ANTLR4: Invoke different sub-parser for specific r

2019-08-28 23:26发布

问题:

Consider this very simplified example where an input of the following form should be matched

mykey -> This is the value

My real case is much more complex but this will do for showing what I try to achieve. mykey is an ID while on the right side of -> we have a set of Words. If I use

grammar Root;

parse
    : ID '->' value
    ;

value
    : Word+
    ;

ID
    : ('a'..'z')+
    ;


Word
    : ('a'..'z' | 'A'..'Z' | '0'..'9')+
    ;

WS
    : ' ' -> skip
    ;

the example won't be parsed because the lexer will give an ID token for the first is which is not matched by Word+. In my real example, the value-language is vastly different and I'd like to parse it with a different grammar.

I have considered different solutions:

  1. Switching the lexer mode but AFAIK, switching the lexer to a different mode can only happen in a lexer rule. This is problematic for this case and my real case as well as there are no unique tokens that start and end the value part. What I would need is something like "tokenize value with different rules" which is, of course, stupid, because lexer and parser act independently and as soon as the parser starts, everything is already tokenized

  2. Using a different grammar for value. When I see this right, the approach of importing a grammar won't work, since it always combines two grammars leading to the same situation of wrong tokenization.

  3. Creating a first crude parser, that accepts the whole language but doesn't create the correct tree for value. I could then use a visitor and reparse value nodes with a different sub-parser possibly inserting a new, correct subtree for value. This feels a bit clumsy.
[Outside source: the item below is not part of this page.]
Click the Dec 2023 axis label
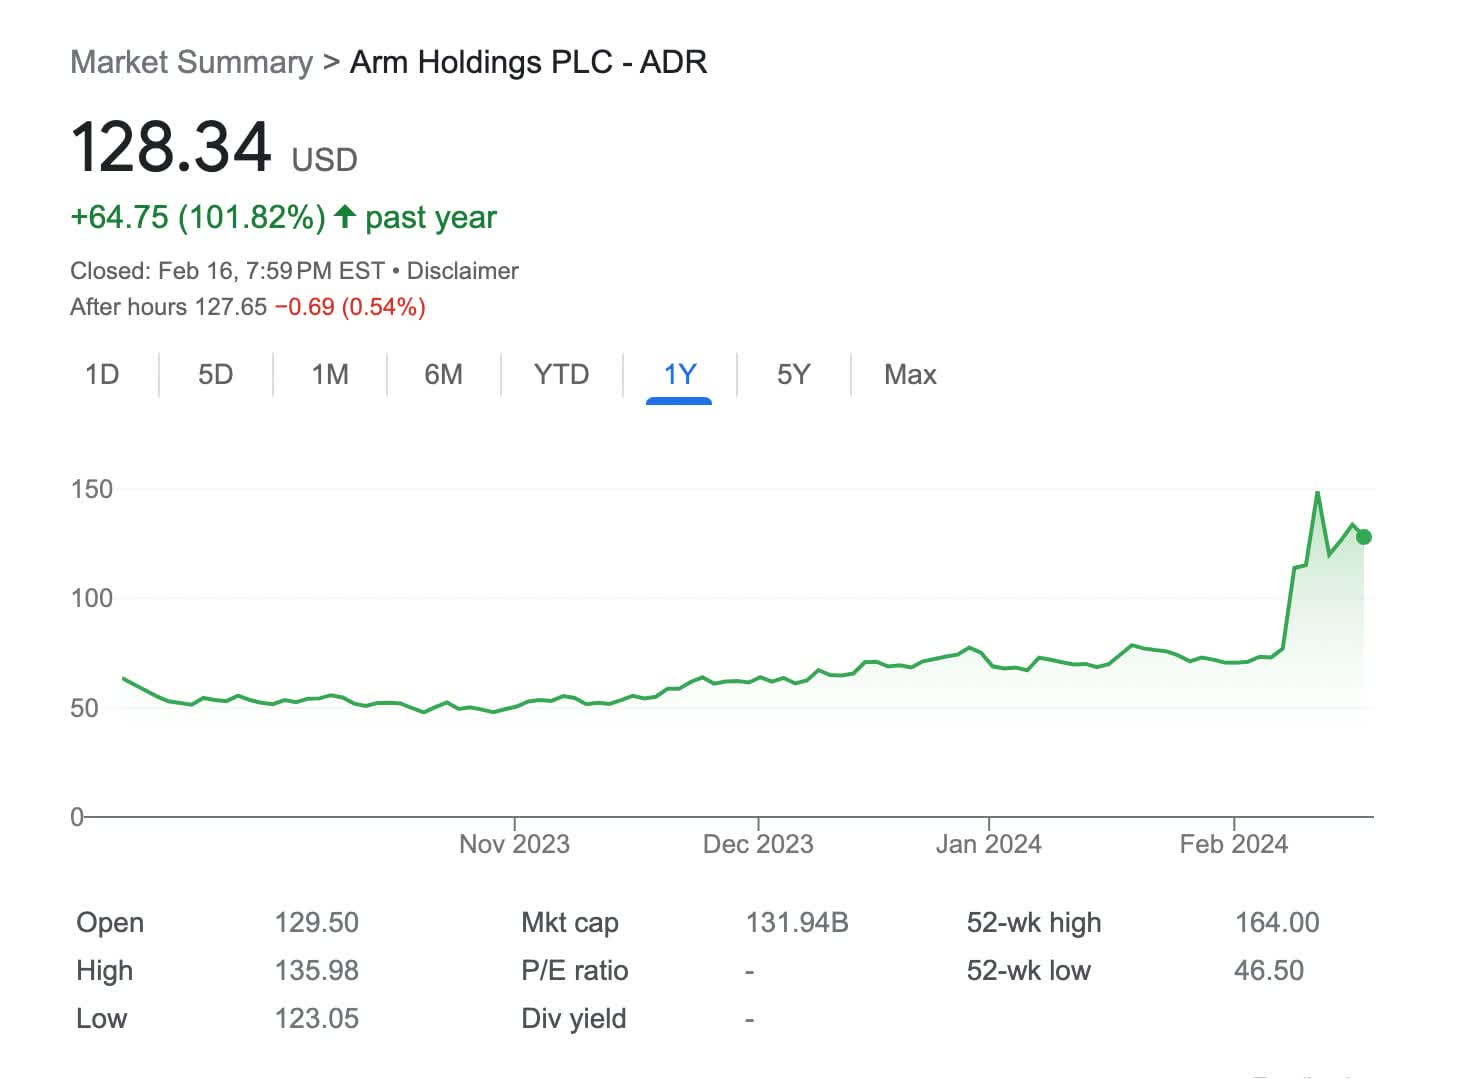[758, 845]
If you need a simple real-world application, then you could consider strings in Java. Some of them might be a regex which needs to be parsed with a completely different parser. It is similar to injected languages you can use inside IDEA.
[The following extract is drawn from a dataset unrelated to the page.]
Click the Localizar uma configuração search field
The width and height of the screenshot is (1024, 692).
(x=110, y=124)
Question: Is there an idiomatic way in ANTRL4 to parse a specific rule with a different grammar? Best case would be if I can specify this on the grammar level so that the resulting AST is a combination of the outer language that contains a sub-tree of the injected language.

回答1:

Actually, using modes is the idiomatic solution. Just requires being a bit creative in identifying the mode guards:

parser grammar RootParser ;

options {
    tokenVocab = RootLexer ;
}

parse   : ID RARROW value EOF ;
value   : WORD+ ;

and

lexer grammar RootLexer ;

ID      : [a-z]+      ;
RARROW  : '->' -> pushMode(value) ;

mode value ;
    EOL     : [\r\n]+ -> popMode, skip ;
    WORD    : [a-zA-Z0-9]+  ;
    WS      : ' ' -> skip   ;


回答2:

You can try to transfert the decision what a word is into the parser:

grammar Root;

parse
  : ID '->' value
  ;

value
  : word+
  ;

word : Word | ID;

//the same lexer rules as above

This will parse

This  -> Word -> word
is    -> ID   -> word
the   -> ID   -> word
value -> ID   -> word

So at the level of the parser nodes you will have only words.